Problem requirements: Whenever a line in this data holds the word "green", report that line in full.

Information:
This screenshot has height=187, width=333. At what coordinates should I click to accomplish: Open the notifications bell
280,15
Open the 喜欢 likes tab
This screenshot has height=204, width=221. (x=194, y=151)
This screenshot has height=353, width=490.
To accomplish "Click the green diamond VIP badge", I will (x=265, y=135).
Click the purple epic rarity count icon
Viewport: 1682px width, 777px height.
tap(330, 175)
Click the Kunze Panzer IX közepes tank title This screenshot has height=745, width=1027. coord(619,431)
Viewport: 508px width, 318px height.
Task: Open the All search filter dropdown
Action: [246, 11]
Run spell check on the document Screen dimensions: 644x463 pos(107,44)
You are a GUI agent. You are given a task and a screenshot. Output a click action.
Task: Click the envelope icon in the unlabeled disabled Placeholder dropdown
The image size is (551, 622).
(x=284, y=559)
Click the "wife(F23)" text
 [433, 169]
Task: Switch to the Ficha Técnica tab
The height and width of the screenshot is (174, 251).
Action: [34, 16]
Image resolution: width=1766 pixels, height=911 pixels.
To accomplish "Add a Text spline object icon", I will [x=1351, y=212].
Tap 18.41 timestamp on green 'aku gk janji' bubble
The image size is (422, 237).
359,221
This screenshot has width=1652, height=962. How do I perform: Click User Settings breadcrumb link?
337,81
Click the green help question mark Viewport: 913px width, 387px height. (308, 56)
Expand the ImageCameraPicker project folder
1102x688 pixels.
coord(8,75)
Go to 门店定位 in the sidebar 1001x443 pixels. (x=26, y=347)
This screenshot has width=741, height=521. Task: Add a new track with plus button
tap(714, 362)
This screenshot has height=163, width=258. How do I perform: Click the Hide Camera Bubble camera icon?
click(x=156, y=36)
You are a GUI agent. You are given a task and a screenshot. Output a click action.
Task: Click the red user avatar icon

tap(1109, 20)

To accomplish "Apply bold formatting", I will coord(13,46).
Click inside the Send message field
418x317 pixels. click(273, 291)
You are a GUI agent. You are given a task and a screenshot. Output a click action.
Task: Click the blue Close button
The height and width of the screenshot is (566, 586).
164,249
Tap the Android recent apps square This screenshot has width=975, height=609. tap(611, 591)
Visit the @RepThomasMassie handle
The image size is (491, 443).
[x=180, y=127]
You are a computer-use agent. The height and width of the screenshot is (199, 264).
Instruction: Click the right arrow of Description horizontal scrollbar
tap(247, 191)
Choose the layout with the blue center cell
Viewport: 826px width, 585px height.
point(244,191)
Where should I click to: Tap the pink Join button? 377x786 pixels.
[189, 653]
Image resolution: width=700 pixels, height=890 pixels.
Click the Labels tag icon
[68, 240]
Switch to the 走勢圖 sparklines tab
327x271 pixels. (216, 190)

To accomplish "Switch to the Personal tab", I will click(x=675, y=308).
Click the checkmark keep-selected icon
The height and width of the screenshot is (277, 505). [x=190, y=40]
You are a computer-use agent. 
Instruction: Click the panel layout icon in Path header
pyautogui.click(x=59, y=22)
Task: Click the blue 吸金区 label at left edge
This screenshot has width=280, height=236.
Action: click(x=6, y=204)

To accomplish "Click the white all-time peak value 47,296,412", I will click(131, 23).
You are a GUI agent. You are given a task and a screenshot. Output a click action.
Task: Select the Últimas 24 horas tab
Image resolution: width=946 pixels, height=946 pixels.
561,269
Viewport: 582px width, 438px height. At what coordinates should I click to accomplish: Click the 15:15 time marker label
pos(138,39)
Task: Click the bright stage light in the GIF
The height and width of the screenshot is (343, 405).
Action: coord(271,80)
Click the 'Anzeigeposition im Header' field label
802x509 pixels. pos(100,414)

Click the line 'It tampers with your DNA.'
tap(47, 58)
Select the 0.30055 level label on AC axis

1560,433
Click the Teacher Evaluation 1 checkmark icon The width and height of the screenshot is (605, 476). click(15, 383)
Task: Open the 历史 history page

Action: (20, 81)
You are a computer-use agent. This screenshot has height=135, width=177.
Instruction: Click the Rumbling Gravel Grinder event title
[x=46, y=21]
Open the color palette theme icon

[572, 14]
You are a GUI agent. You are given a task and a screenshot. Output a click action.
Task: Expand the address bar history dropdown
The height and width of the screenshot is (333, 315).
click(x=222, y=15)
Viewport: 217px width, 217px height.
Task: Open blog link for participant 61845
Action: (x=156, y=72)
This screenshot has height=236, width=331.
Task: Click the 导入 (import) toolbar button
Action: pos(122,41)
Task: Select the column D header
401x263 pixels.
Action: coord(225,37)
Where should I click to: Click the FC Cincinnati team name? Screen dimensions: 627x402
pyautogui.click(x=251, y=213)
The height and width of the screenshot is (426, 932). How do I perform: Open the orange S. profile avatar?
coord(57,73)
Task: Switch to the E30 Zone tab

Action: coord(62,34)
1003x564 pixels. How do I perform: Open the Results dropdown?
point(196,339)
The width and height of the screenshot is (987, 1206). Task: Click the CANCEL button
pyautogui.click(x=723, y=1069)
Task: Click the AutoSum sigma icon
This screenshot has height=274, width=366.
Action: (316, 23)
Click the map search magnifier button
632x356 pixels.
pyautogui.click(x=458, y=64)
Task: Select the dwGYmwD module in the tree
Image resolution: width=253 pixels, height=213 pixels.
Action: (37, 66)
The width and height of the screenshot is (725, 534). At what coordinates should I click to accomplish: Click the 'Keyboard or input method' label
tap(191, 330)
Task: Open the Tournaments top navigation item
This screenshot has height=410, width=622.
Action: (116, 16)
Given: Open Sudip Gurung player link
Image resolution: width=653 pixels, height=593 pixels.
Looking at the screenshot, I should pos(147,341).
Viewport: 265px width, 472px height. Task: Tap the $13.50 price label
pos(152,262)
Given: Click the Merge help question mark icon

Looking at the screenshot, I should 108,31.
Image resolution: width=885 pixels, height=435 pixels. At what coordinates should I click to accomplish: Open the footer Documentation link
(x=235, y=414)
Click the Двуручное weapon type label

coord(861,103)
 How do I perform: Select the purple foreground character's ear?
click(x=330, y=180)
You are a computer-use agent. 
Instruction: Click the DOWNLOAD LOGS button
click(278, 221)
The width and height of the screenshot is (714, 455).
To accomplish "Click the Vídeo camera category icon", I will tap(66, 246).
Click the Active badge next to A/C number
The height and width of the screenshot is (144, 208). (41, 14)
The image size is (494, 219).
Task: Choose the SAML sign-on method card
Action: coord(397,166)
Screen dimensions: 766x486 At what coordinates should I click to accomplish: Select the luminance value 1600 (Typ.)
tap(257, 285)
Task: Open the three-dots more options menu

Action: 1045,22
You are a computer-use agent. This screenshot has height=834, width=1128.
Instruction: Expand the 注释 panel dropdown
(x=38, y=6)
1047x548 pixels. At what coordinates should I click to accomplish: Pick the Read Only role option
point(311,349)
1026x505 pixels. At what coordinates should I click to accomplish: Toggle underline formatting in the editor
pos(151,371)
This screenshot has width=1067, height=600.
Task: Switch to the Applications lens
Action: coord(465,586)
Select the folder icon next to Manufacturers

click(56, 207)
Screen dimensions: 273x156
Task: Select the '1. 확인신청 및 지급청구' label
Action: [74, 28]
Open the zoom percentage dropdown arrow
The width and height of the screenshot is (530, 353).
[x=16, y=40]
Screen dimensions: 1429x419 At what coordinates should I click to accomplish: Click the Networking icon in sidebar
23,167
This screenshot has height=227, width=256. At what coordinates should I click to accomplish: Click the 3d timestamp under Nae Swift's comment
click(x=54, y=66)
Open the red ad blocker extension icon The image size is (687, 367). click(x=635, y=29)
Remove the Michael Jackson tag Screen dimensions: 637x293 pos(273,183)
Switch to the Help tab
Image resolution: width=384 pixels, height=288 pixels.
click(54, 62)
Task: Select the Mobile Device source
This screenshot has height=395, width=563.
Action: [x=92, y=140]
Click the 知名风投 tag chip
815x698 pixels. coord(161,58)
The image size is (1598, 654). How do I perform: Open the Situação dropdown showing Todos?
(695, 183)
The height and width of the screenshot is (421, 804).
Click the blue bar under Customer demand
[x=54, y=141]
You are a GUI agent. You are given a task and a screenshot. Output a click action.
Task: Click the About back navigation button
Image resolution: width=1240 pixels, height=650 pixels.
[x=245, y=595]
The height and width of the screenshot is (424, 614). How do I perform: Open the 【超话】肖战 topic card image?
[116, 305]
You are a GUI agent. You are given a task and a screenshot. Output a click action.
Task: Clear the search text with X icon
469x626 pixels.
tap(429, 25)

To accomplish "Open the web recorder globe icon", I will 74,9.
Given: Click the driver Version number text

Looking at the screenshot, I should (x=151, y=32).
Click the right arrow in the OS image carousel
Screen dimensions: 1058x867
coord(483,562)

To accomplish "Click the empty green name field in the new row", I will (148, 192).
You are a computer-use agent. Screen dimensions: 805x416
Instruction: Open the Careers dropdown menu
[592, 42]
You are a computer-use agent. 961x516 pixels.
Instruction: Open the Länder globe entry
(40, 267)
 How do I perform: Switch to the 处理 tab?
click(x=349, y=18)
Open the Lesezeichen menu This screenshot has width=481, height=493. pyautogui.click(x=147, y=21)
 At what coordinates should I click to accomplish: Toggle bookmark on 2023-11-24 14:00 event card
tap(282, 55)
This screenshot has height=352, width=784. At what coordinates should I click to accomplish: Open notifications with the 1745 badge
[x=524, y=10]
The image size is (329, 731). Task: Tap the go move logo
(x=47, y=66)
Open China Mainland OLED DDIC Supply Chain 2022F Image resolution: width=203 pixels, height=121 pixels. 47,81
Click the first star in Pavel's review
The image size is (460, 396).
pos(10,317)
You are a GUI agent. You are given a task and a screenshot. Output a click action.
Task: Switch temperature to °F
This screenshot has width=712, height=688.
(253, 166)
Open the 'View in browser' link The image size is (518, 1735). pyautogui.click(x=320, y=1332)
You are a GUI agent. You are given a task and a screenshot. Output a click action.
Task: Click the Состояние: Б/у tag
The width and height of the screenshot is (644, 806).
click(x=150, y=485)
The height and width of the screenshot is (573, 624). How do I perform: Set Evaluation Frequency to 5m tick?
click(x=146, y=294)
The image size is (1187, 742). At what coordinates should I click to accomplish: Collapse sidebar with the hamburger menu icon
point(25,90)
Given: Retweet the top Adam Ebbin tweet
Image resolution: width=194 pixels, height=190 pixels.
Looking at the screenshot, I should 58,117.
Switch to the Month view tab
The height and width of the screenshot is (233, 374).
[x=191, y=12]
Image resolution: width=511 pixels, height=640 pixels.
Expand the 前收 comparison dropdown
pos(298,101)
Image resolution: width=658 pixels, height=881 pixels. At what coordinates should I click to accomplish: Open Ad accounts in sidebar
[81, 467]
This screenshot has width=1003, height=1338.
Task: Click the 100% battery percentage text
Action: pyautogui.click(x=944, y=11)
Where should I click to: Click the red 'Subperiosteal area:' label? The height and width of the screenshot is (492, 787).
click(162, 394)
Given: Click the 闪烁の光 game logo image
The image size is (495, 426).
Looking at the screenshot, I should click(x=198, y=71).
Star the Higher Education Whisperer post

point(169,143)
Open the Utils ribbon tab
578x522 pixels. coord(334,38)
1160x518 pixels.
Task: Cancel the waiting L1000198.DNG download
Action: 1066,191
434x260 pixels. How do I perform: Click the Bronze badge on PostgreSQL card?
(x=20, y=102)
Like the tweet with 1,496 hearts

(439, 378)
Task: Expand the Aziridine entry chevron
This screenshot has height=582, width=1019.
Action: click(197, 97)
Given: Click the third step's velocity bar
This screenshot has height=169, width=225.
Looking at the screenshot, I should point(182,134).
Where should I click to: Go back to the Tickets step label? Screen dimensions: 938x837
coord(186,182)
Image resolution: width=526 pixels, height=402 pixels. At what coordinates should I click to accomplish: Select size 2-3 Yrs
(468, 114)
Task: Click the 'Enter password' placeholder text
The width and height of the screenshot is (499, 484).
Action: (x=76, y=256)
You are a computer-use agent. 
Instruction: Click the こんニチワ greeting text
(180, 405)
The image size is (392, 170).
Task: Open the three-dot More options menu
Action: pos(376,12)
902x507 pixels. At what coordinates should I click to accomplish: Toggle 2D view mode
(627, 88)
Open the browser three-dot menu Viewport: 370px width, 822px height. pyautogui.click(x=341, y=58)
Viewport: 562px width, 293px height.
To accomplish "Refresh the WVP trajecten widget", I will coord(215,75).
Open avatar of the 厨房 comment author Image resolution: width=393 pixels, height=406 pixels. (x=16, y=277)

Written answer:
To accomplish "Click the green diamond VIP badge", I will (x=265, y=135).
Tap 18.41 timestamp on green 'aku gk janji' bubble
Click the green help question mark Viewport: 913px width, 387px height. (308, 56)
To accomplish "Click the empty green name field in the new row", I will (148, 192).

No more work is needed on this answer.